Considerato che il Tribunale di sorveglianza di Sassari dubita, in riferimento agli artt. 2, 3, 10 (in relazione all’art. 8 della Convenzione europea per i diritti dell’uomo e le libertà fondamentali, resa esecutiva con legge 4 agosto 1955, n. 848), 29 e 30 della Costituzione, della legittimità costituzionale dell’art. 19, comma 2, del decreto legislativo 25 luglio 1998, n. 286, «nella parte in cui non estende il divieto di espulsione allo straniero che, pur non in regola con le norme di soggiorno, abbia tutti i familiari regolarmente soggiornanti in Italia e non abbia più alcun legame familiare, sociale, linguistico e culturale con il suo paese d’origine»;
che, secondo il remittente, l’espulsione di uno straniero che si trova nelle condizioni suindicate può essere equiparata a quella del perseguitato, perché entrambi troverebbero nel luogo di rimpatrio un ambiente ostile o quanto meno a loro estraneo;
che, inoltre, sarebbero lesi i diritti della personalità e dell’unità familiare;
che la questione postula una pronuncia additiva concernente situazioni indeterminate e comportante quindi l’esercizio di valutazioni discrezionali estranee alle funzioni di questa Corte e ciò riguardo sia alla vita dello straniero in Italia, sia alla sua estraneità rispetto allo Stato di destinazione di cui è cittadino;
che non esistono soluzioni costituzionalmente vincolate in grado di ovviare ai pregiudizi derivanti dall’espulsione prospettati dall’ordinanza di rimessione (sui limiti della tutela costituzionale del diritto all’unità familiare per il cittadino straniero cfr., peraltro, la sentenza n. 224 del 2005);
che non è quindi pertinente il richiamo alla sentenza di questa Corte n. 376 del 2000, con la quale è stata dichiarata l’illegittimità costituzionale dell’art. 19, comma 2, lettera d), del d.lgs. n. 286 del 1998 nella parte in cui non estendeva il divieto di espulsione al marito convivente della donna in stato di gravidanza o nei sei mesi successivi alla nascita del figlio;
che, infatti, con la sentenza citata la Corte ha esteso al marito e padre lo stesso divieto di espulsione già previsto dall’ordinamento per la madre, sul rilievo che, sotto il profilo affettivo ed assistenziale, sussistevano riguardo al primo le stesse esigenze della donna che il legislatore ordinario aveva inteso soddisfare;
che, pertanto, la questione è manifestamente inammissibile.
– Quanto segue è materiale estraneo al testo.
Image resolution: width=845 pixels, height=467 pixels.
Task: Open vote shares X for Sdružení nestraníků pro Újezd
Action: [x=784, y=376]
Visti gli artt. 26, secondo comma, della legge 11 marzo 1953, n. 87, e 9, comma 2, delle norme integrative per i giudizi davanti alla Corte costituzionale.
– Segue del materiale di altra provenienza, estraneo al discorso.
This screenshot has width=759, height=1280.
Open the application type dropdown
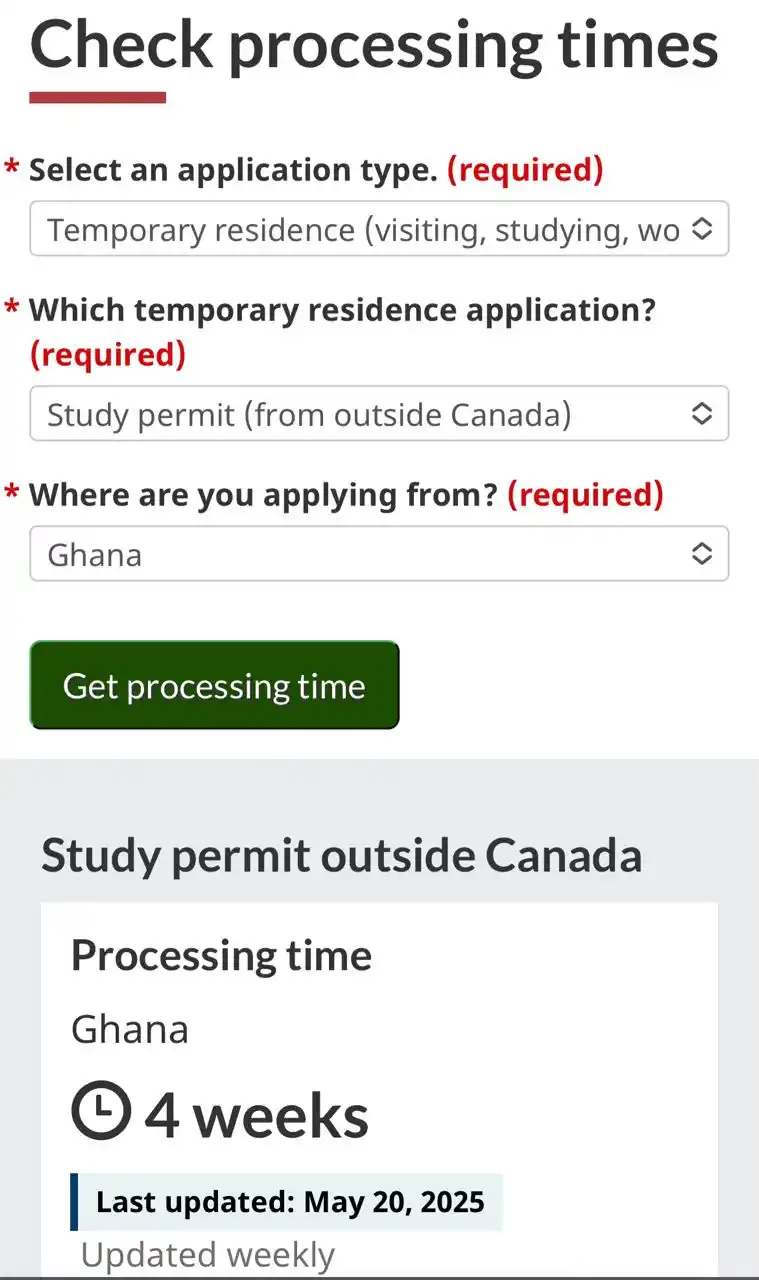click(x=379, y=229)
per questi motiviLA CORTE COSTITUZIONALE
dichiara la manifesta inammissibilità della questione di legittimità costituzionale dell’art. 19, comma 2, del decreto legislativo 25 luglio 1998, n. 286 (Testo unico delle disposizioni concernenti la disciplina dell’immigrazione e norme sulla condizione dello straniero), sollevata, in riferimento agli artt. 2, 3, 10 (in relazione all’art. 8 della Convenzione europea per i diritti dell’uomo e le libertà fondamentali, resa esecutiva con legge 4 agosto 1955, n. 848), 29 e 30 della Costituzione, dal Tribunale di sorveglianza di Sassari con l’ordinanza di cui in epigrafe.
Così deciso in Roma, nella sede della Corte costituzionale, Palazzo della Consulta, il 20 giugno 2005.
Piero Alberto CAPOTOSTI, Presidente
Francesco AMIRANTE, Redattore
Depositata in Cancelleria l'1 luglio 2005.